* [Assignment]
Read through the listing and copy every line that contains the word "computer".

== Segment start ==

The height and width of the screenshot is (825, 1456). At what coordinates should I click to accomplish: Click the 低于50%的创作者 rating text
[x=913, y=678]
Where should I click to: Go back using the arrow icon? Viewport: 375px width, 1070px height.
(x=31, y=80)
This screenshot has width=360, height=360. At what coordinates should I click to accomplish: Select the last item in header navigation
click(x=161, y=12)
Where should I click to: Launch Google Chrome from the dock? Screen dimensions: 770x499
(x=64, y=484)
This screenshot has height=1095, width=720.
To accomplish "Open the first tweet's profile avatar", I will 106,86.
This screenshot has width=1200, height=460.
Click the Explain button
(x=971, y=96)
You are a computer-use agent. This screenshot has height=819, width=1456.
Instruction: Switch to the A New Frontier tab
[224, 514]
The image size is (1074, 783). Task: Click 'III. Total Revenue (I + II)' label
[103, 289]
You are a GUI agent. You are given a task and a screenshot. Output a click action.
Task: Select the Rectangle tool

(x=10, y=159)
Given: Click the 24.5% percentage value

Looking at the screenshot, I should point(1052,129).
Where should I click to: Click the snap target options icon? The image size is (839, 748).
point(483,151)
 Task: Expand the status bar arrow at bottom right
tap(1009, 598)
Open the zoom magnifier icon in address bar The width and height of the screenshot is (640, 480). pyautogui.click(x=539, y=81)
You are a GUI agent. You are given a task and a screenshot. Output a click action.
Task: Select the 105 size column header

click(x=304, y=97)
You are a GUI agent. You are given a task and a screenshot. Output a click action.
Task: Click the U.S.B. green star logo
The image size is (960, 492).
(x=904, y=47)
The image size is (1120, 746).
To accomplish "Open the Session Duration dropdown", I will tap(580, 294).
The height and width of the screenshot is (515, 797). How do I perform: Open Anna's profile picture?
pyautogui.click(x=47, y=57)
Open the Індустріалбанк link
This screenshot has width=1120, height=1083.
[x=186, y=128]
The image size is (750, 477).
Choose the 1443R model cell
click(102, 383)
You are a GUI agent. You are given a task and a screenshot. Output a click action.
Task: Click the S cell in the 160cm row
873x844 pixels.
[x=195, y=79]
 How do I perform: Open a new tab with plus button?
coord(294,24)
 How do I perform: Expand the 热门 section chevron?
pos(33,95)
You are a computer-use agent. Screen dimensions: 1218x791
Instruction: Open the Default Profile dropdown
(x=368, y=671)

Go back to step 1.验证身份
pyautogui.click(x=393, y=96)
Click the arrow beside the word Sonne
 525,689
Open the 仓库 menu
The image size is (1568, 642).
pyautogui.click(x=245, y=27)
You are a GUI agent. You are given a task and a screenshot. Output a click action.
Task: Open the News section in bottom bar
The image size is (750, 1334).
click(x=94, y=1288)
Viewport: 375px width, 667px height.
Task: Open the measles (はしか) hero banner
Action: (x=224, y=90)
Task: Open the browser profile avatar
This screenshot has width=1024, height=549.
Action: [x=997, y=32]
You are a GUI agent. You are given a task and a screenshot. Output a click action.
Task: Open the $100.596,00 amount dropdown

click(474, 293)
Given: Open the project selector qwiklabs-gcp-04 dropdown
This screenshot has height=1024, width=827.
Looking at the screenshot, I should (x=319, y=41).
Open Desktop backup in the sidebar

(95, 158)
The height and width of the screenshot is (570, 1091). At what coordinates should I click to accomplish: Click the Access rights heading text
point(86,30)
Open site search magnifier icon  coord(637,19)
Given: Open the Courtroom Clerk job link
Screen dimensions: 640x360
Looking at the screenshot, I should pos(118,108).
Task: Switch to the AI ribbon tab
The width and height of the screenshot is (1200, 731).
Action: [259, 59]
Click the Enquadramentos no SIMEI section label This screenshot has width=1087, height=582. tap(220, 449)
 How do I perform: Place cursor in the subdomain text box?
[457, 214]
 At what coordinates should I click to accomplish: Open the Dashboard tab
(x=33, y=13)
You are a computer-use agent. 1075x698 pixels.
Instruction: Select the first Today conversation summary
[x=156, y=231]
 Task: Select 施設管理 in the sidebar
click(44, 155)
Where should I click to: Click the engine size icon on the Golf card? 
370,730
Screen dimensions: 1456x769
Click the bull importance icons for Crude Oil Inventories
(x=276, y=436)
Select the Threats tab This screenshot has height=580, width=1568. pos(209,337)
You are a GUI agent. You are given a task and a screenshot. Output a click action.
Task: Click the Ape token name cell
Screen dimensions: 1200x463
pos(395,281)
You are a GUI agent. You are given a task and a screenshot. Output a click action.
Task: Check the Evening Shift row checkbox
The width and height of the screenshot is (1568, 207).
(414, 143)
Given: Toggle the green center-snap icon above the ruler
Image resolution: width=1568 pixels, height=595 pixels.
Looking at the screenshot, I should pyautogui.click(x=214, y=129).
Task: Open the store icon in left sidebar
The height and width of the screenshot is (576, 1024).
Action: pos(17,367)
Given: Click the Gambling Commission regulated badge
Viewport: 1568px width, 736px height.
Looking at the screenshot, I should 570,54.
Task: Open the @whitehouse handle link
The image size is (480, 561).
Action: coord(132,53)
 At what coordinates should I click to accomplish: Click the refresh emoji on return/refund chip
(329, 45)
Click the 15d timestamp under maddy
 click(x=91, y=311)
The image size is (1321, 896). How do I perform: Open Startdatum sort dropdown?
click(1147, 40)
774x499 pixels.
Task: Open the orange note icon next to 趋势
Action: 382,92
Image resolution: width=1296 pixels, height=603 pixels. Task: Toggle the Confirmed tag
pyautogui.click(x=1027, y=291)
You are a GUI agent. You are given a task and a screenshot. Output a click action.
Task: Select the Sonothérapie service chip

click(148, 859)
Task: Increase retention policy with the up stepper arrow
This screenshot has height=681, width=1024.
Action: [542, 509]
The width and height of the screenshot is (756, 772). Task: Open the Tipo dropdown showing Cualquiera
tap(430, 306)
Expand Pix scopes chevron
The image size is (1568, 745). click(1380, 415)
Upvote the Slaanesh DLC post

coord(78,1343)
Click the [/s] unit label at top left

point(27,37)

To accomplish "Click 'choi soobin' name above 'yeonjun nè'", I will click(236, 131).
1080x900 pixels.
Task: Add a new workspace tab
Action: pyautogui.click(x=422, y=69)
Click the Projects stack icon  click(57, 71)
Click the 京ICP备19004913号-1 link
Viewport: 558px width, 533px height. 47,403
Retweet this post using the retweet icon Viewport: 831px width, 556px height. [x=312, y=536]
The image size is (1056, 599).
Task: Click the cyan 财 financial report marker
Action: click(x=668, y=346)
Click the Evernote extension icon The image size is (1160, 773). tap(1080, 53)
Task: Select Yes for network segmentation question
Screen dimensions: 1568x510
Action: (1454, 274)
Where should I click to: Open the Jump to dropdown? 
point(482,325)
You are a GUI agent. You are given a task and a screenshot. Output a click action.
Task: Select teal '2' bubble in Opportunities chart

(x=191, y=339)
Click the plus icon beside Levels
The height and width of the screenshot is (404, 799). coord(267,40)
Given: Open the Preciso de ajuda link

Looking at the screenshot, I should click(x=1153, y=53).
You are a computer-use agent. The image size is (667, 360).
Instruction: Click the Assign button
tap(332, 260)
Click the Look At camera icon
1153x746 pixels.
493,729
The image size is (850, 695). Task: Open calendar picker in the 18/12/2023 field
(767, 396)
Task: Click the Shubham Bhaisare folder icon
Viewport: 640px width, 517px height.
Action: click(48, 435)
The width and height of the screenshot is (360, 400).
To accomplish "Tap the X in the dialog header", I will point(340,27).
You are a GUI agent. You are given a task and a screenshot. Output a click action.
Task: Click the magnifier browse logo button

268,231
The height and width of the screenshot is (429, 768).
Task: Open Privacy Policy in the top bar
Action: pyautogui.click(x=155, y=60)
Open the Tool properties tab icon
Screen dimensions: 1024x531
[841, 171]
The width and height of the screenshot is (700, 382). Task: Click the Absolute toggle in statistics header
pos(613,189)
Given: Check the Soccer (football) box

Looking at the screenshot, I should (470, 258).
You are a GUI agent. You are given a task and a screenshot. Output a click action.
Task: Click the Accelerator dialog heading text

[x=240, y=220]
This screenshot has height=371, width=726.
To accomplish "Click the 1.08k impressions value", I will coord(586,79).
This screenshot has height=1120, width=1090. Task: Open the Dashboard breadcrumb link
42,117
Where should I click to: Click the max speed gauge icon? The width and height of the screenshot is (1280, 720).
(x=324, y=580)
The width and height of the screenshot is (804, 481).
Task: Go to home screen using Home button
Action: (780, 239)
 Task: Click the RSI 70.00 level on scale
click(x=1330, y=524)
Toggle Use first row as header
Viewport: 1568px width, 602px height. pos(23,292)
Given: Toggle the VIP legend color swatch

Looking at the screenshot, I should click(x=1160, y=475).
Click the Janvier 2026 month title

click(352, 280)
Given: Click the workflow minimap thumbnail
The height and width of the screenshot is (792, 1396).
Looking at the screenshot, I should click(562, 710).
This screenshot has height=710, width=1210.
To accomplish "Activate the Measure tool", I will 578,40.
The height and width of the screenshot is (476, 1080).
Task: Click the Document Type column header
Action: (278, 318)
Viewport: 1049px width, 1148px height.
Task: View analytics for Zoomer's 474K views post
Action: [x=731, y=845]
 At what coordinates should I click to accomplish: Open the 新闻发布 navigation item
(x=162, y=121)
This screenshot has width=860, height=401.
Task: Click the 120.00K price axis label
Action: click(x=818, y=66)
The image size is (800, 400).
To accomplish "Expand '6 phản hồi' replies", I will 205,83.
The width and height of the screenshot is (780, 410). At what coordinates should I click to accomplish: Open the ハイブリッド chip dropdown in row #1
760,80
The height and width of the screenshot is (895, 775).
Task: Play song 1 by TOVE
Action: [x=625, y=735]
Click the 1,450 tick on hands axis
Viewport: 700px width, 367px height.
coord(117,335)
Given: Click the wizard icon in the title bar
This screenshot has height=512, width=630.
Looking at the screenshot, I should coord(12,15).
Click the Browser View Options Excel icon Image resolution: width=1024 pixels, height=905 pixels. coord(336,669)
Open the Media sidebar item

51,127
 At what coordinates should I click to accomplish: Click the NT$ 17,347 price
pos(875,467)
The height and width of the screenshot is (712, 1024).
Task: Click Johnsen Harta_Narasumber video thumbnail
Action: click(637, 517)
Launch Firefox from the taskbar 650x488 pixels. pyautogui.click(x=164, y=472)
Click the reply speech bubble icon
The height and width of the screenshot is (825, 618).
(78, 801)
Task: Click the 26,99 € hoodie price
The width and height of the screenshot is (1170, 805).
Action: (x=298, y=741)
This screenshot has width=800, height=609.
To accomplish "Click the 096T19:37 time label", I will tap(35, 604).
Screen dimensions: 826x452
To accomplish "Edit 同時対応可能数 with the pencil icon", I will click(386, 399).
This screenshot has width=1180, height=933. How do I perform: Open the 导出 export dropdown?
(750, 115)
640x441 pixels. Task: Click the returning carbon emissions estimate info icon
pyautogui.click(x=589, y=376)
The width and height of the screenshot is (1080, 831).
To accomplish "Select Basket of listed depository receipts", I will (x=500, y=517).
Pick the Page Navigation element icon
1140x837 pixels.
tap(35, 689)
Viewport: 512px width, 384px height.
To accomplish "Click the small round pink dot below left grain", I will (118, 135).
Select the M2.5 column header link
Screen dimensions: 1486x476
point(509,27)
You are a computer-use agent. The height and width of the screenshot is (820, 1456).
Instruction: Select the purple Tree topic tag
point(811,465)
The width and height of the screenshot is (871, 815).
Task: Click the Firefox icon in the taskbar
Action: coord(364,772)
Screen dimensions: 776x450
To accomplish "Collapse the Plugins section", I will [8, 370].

== Segment end ==

* [Reply]
You are a computer-use agent. This screenshot has height=819, width=1456.
You are a computer-use agent. Screen dimensions: 1218x791
You are a computer-use agent. 1075x698 pixels.
You are a computer-use agent. The image size is (667, 360).
You are a computer-use agent. The height and width of the screenshot is (820, 1456).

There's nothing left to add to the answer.